1Karlsruher Institut für Technologie, Institut für Meteorologie und Klimaforschung, Karlsruhe, Germany
2Centre for Research in Earth and Space Science, York University, Toronto, Canada
3School of GeoSciences, University of Edinburgh, Edinburgh, UK
4Instituto de Astrofísica de Andalucía (CSIC), Granada, Spain
Abstract. Starting on 7 February 2009, southeast Australia was devastated by large bushfires, which burned an area of about 3000 km2 on this day alone. This event was extraordinary, because a large number of combustion products were transported into the uppermost troposphere and lower stratosphere within a few days. Various biomass burning products released by the fire were observed by the Michelson Interferometer for Passive Atmospheric Sounding (MIPAS) on the Envisat satellite. We tracked the plume using MIPAS C2H2, HCN and HCOOH single-scan measurements on a day-to-day basis. The measurements were compared with a high-resolution model run of the Global Environmental Multiscale Air Quality (GEM-AQ) model. Generally there is good agreement between the spatial distribution of measured and modelled pollutants. Both MIPAS and GEM-AQ show a fast southeastward transport of the pollutants to New Zealand within one day. During the following 3–4 days, the plume remained northeastward of New Zealand and was located at altitudes of 15 to 18 km. Thereafter its lower part was transported eastward, followed by westward transport of its upper part.
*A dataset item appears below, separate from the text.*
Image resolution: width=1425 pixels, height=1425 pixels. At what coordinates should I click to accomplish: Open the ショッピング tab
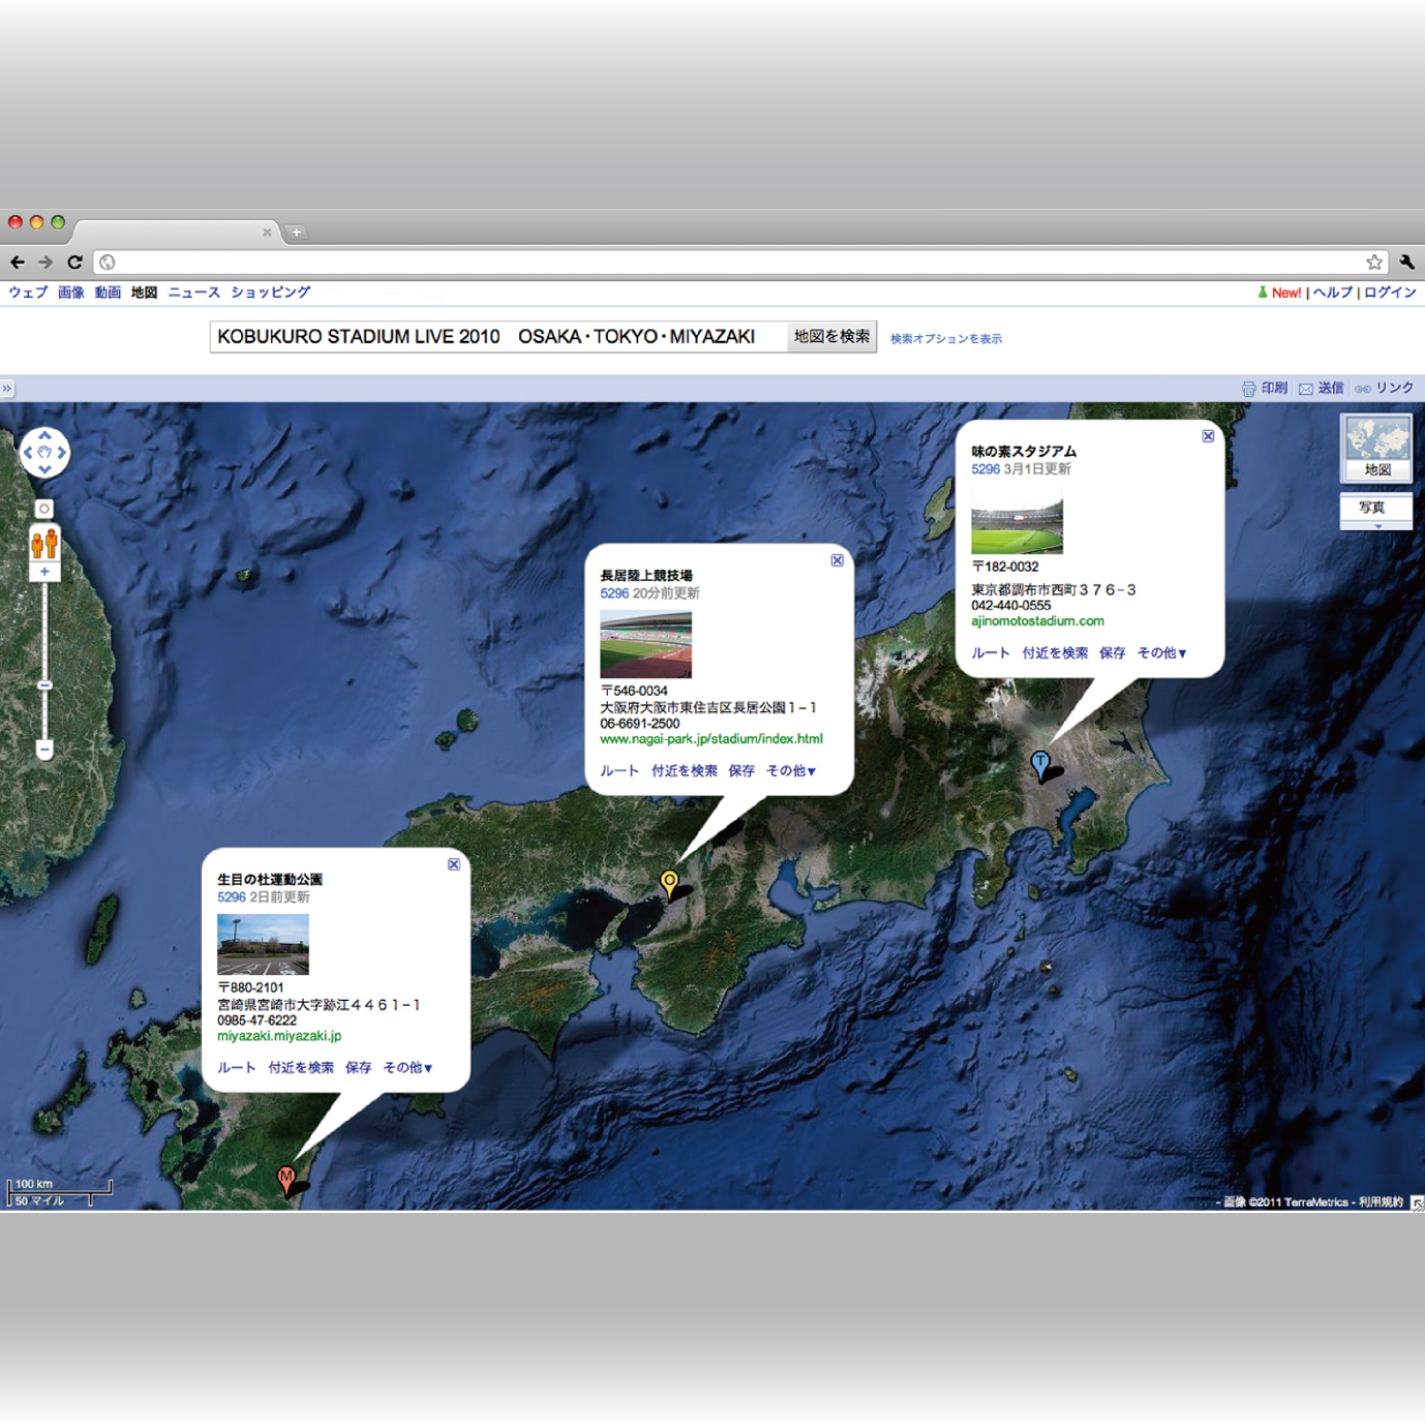[x=271, y=292]
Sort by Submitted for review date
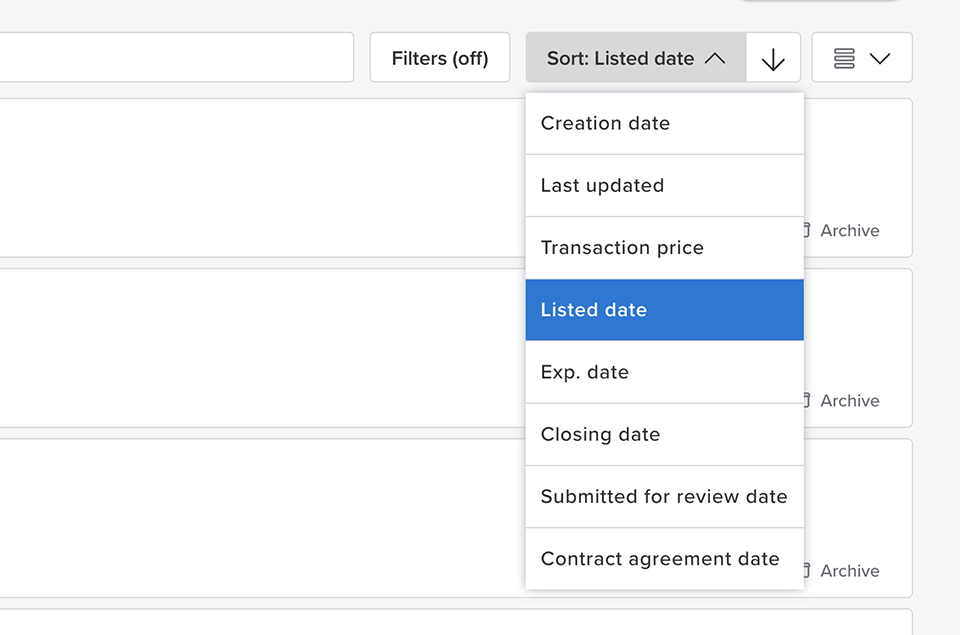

On 17 February the eastern part had reached southern South America and on 20 February the central South Atlantic. On the latter day a second relic of the plume was observed moving eastward above the South Pacific. Between 20 February and the first week of March, the upper part of the plume was transported westward over Australia and the Indian Ocean towards southern Africa. First evidence for entry of the pollutants into the stratosphere was found in MIPAS data of 11 February, followed by larger amounts on 17 February and the days thereafter. From MIPAS data, C2H2/HCN and HCOOH/HCN enhancement ratios of 0.76 and 2.16 were calculated for the first days after the outbreak of the fires, which are considerably higher than the emission ratios assumed for the model run and at the upper end of values found in literature. From the temporal decrease of the enhancement ratios, mean lifetimes of 16–20 days and of 8–9 days were calculated for measured C2H2 and HCOOH. The respective lifetimes calculated from the model data are 18 and 12 days.